Once the line holding "Open the chart view icon" is found, output it and all remaining lines of the data exactly, with every picture left out.
── Records for processing ──
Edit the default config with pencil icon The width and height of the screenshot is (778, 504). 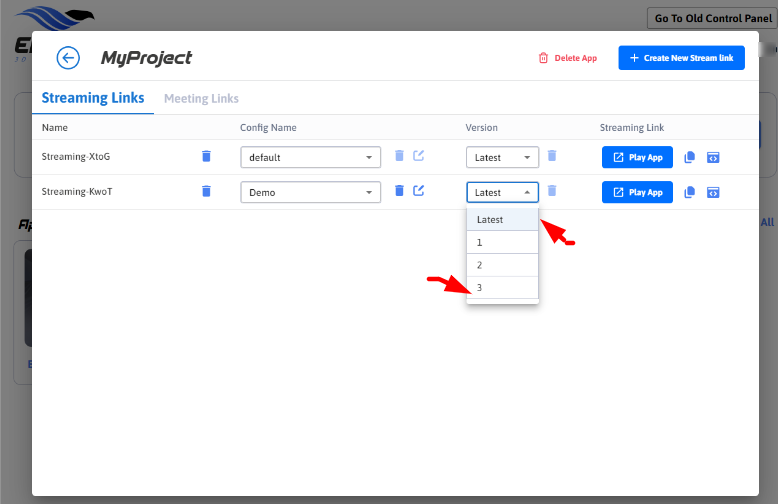pos(419,156)
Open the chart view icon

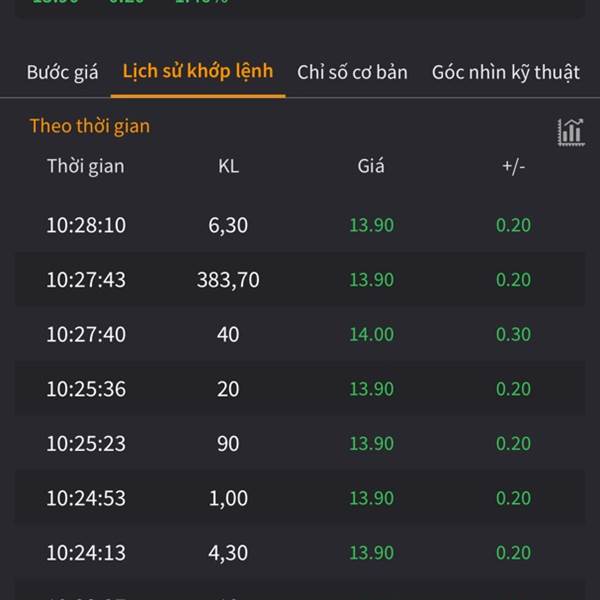(571, 132)
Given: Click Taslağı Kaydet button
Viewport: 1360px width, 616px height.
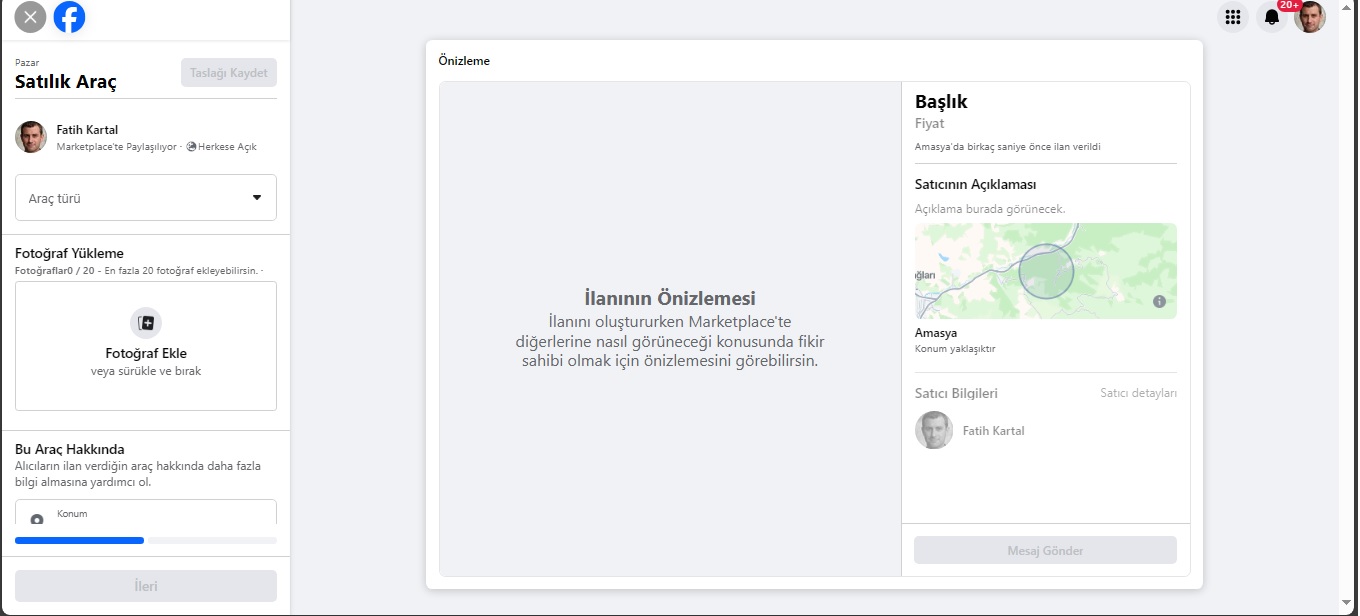Looking at the screenshot, I should pyautogui.click(x=229, y=73).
───
### Written solution
Open the chart view icon

(571, 132)
Given: Click Taslağı Kaydet button
Viewport: 1360px width, 616px height.
Looking at the screenshot, I should pyautogui.click(x=229, y=73).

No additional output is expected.